Task statement: Using the listing below, set down exactly the lines from the one that contains "Task: Uncheck the" through the one that contains "Task: Refresh the New folder (2) view", with no pictures.

Supplied information:
----
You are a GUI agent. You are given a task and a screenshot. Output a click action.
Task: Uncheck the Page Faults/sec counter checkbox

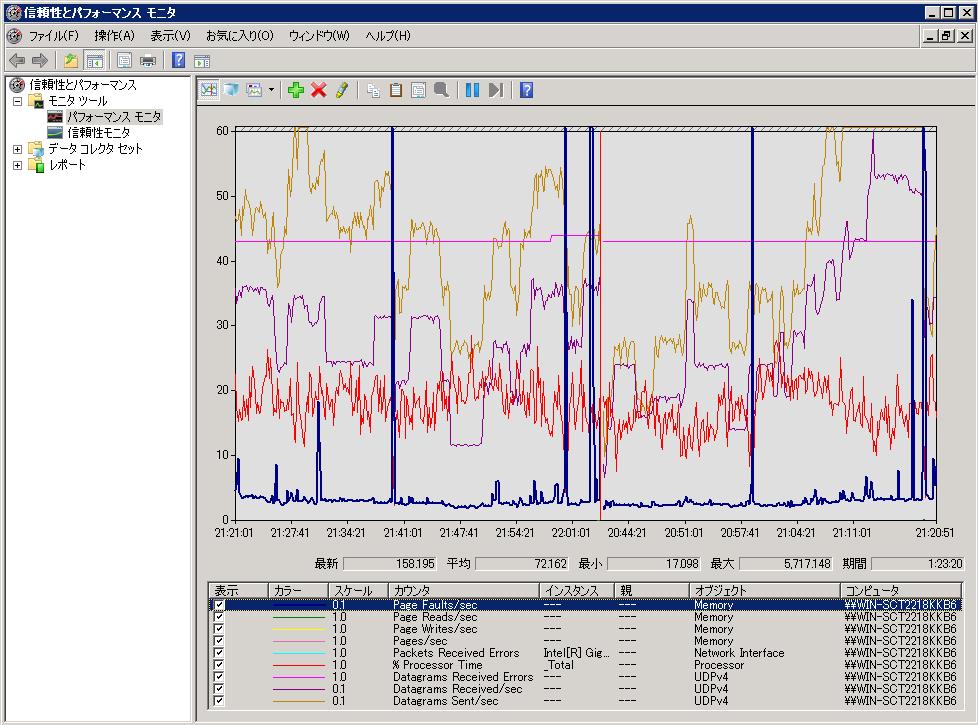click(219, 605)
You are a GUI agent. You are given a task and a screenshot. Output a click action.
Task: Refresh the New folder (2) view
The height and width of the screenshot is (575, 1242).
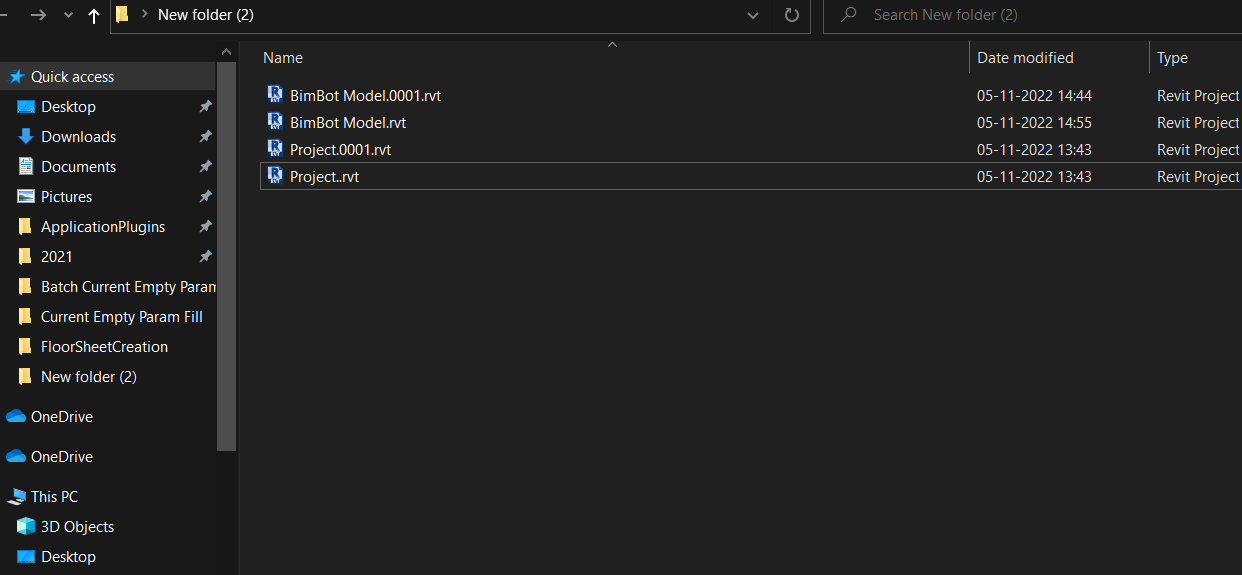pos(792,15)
----
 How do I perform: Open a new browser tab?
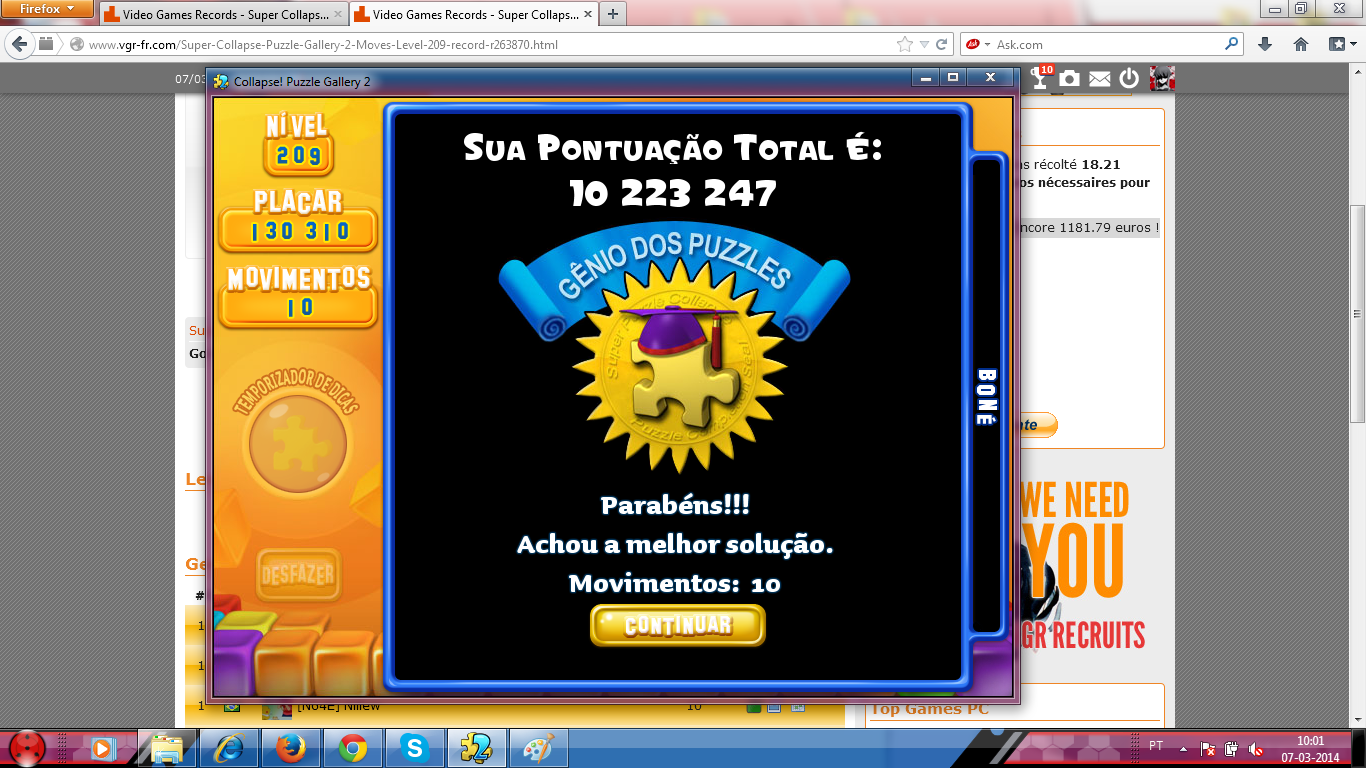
----
Task result:
Task: Uncheck the Page Faults/sec counter checkbox

click(219, 605)
You are a GUI agent. You are given a task and a screenshot. Output a click action.
Task: Refresh the New folder (2) view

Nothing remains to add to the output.